Canada’s main stock index fell on Tuesday, with materials leading declines as prices of most metals fell on a firmer U.S. dollar and rating agency Moody’s cut its outlook on China’s government credit ratings.
The TSX Composite raised its head above water 16.68 points to 20,426.89.
The Canadian dollar dipped 0.2 cents at 73.66 cents U.S.
Among individual stocks, the National Bank of Canada raised Russel Metals stocks to “outperform” from “sector perform”. Russel shares hiked 47 cents or 1.1%, to $41.63.
Elsewhere, North West Company gained $1.39, or 3.9%, to $37.19, after RBC raised its price target on the retailer’s stock.
ON BAYSTREET
The TSX Venture Exchange tanked 9.15 points, or 1.7%, to 535.01.
Seven of the 12 TSX subgroups gained ground midday, with consumer staples taking on 1.2%, information technology, improving 1%, and real-estate, building 0.7%.
The five laggards were weighed most by gold, down 1.2%, materials surrendering 1.1%, and health-care, off 0.4%.
ON WALLSTREET
The Dow Jones Industrial Average slipped for a second day Tuesday as a recent rally on Wall Street lost steam.
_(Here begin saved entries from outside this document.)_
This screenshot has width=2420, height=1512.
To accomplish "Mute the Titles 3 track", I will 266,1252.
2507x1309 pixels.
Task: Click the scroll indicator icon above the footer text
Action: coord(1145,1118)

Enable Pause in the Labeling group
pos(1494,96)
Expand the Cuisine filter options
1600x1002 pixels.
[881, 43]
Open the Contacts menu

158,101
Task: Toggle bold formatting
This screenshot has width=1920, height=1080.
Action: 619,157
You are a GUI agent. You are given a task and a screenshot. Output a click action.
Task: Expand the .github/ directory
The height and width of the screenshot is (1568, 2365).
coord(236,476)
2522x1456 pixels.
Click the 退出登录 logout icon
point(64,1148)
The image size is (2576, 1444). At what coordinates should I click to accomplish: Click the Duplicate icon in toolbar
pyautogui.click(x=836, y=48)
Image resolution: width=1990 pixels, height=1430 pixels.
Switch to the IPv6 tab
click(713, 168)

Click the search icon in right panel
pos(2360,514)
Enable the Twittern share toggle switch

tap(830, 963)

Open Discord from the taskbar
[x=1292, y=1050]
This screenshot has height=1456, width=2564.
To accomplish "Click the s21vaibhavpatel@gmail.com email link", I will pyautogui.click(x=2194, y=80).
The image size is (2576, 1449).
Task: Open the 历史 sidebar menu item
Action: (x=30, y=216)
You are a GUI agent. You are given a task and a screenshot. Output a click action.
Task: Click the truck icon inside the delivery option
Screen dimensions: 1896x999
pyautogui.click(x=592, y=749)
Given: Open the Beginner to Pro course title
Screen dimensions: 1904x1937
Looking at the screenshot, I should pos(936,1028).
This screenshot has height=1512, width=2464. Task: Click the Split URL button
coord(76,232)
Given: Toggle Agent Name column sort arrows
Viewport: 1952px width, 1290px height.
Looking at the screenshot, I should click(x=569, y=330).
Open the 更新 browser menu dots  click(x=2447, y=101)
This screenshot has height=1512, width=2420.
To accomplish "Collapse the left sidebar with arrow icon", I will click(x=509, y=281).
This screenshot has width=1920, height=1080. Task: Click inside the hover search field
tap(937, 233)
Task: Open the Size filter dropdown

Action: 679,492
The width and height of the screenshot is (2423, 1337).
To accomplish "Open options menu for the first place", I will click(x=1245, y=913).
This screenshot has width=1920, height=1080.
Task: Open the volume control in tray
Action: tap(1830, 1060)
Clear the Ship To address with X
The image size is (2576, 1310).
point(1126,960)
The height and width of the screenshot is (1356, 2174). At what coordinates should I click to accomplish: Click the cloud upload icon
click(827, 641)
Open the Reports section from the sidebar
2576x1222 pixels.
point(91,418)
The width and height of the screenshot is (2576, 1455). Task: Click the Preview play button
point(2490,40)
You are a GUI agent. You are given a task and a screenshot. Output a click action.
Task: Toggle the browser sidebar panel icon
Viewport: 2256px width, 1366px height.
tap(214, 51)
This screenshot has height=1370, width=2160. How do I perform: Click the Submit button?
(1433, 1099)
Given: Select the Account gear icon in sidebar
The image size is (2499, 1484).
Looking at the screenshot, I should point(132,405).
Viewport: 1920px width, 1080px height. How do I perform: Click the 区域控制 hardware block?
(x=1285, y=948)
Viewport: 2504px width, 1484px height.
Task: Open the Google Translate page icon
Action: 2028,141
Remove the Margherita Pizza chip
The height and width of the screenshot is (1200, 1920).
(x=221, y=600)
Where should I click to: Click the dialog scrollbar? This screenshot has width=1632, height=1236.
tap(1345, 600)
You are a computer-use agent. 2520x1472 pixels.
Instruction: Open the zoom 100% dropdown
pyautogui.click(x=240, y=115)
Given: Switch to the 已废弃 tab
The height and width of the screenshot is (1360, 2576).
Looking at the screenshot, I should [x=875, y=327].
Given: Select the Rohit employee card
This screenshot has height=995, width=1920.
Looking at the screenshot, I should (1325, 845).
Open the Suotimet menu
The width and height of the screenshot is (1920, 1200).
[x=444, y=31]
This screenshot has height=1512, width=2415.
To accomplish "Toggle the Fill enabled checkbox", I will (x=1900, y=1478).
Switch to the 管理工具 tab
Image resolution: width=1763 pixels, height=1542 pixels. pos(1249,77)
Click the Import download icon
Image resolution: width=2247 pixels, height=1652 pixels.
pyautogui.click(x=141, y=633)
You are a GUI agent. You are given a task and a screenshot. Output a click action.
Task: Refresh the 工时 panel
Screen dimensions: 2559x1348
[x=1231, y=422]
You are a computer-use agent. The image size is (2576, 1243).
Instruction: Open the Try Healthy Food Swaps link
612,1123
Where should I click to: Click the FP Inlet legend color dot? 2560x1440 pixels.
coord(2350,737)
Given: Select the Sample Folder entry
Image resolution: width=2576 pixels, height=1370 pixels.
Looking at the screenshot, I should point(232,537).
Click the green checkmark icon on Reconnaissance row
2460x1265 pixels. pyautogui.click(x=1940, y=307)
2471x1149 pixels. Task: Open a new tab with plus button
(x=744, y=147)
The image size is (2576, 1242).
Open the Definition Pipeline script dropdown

The 30-stock index swooned 129.27 points at 36,07517.
The S&P 500 dipped 3.05 points to 4,566.73.
The NASDAQ gained 36.87 points to 14,222.36.
GitLab popped 13% after the open-source software development platform beat quarterly financial expectations and issued strong guidance for the current quarter. Nio climbed more than 4% after the Chinese electric vehicle maker reported narrowing losses in the third quarter.
Tuesday’s moves follow Monday’s losing session, which called into question whether the market had run up too far too fast. Monday’s pullback came on the heels of five consecutive positive weeks for the three major averages.
Despite recent performance, the three indexes are still up on the quarter and year. That underscores the strength of the market’s rally leading up to recent moves.
Prices for the 10-year Treasury shot higher, dropping yields to 4.18% from Monday’s 4.26%. Treasury prices and yields move in opposite directions.
Oil prices recovered 46 cents to $73.50 U.S. a barrel.
Gold prices lost $10.80 to $2,031.40.